On 26 February 2024, the exhibition project "Alive" was officially opened on the occasion of International Holocaust Remembrance Day by contemporary Ukrainian artists at the Living Memory Exhibition Centre of the Babyn Yar National Historical and Memorial Reserve.
Cultural figures, artists, representatives of diplomatic missions, government officials, concerned Kyiv residents and guests of the capital came to honour the memory of more than 6 million Holocaust victims, 1,500 of whom were killed on the territory of modern Ukraine, and more than 100,000 executed by the Nazis at Babyn Yar.
In the exhibition project "Live", two contemporary Ukrainian artists, Matvii Vaisberg and Oleksandr Zhyvotkov, each in their own stylistic manner, recreate the horrors of the past and present in the language of art. Matviy Weisberg's paintings "Bird over Birkenau" and "Jewish Cemetery in Berdychiv" remind us of the grief of the Jewish people, while Oleksandr Zhyvotkov's reliefs convey the contemporary tragedy of Ukraine, which is confronting Russian barbarism.
The artists do not leave us alone in the face of the trials of terrible times.
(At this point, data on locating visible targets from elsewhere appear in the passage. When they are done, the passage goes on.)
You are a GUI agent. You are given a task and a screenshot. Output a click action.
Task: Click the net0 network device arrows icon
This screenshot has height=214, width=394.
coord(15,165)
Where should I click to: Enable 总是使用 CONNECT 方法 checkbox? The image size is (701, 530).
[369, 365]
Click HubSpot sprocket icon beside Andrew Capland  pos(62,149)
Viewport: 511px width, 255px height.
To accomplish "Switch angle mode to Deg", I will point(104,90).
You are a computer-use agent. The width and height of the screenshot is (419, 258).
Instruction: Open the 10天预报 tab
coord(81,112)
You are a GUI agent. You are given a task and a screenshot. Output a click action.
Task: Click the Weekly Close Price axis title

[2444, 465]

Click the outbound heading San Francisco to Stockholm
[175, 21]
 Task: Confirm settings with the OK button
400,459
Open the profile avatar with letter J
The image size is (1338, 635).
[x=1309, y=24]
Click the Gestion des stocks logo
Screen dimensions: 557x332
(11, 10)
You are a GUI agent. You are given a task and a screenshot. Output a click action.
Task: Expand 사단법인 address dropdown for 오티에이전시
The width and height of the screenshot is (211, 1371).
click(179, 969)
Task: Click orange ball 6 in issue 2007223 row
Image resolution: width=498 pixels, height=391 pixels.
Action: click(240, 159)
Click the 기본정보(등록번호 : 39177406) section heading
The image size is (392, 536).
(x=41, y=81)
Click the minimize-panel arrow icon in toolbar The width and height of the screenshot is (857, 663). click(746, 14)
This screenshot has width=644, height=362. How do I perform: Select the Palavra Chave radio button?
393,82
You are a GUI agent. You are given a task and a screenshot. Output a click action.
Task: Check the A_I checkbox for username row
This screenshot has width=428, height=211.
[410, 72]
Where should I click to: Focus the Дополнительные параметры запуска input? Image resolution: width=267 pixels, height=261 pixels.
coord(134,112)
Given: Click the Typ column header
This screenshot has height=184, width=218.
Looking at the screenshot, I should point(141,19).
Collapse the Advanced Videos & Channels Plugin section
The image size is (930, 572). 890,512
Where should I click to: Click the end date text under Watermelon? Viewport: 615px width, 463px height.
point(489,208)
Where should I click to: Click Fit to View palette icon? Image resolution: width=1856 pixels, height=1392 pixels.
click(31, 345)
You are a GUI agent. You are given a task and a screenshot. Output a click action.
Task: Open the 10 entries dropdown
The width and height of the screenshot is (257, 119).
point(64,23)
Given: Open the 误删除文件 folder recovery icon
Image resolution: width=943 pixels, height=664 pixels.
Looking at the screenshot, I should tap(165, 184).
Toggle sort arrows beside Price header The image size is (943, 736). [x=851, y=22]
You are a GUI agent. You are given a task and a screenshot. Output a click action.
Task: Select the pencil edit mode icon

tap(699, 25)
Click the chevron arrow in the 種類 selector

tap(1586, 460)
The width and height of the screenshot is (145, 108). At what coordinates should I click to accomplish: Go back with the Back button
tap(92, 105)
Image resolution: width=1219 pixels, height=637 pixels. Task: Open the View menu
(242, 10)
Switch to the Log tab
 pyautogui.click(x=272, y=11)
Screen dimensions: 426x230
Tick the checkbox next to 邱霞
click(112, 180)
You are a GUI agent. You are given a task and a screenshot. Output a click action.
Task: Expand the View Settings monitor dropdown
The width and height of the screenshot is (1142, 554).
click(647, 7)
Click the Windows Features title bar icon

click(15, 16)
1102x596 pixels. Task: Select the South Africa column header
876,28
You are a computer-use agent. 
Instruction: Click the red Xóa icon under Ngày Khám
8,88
Amidst the darkness and despair, the primordial myth of the creation of the world emerges. The Seven Days series (1999) by Matvey Weisberg is based on the text of the Book of Genesis and the iconography of the Sarajevo Haggadah (an illuminated manuscript of the fourteenth century), "matzevot" - Jewish tombstones. Oleksandr Zhyvotkov's monumental relief Creation of the World was started before Russia's full-scale invasion of Ukraine, and only two years later the artist was able to complete his work in the hope that the war would end.
The exhibition also features documentary video archives of the tragic consequences of the Holocaust in Ukraine and the video work War by director Oleg Sosnov, photographer Oleksandr Glyadyelov and composer Anton Baibakov, based on the chronicle of the first year of Russia's invasion of Ukraine. The eerie footage, shot immediately after the de-occupation of the Kyiv region, is not much different from the footage that went viral 78 years ago.
"Live is a contemporary confession about the importance of remembering, learning and acting to ensure that the darkest pages of history never happen again.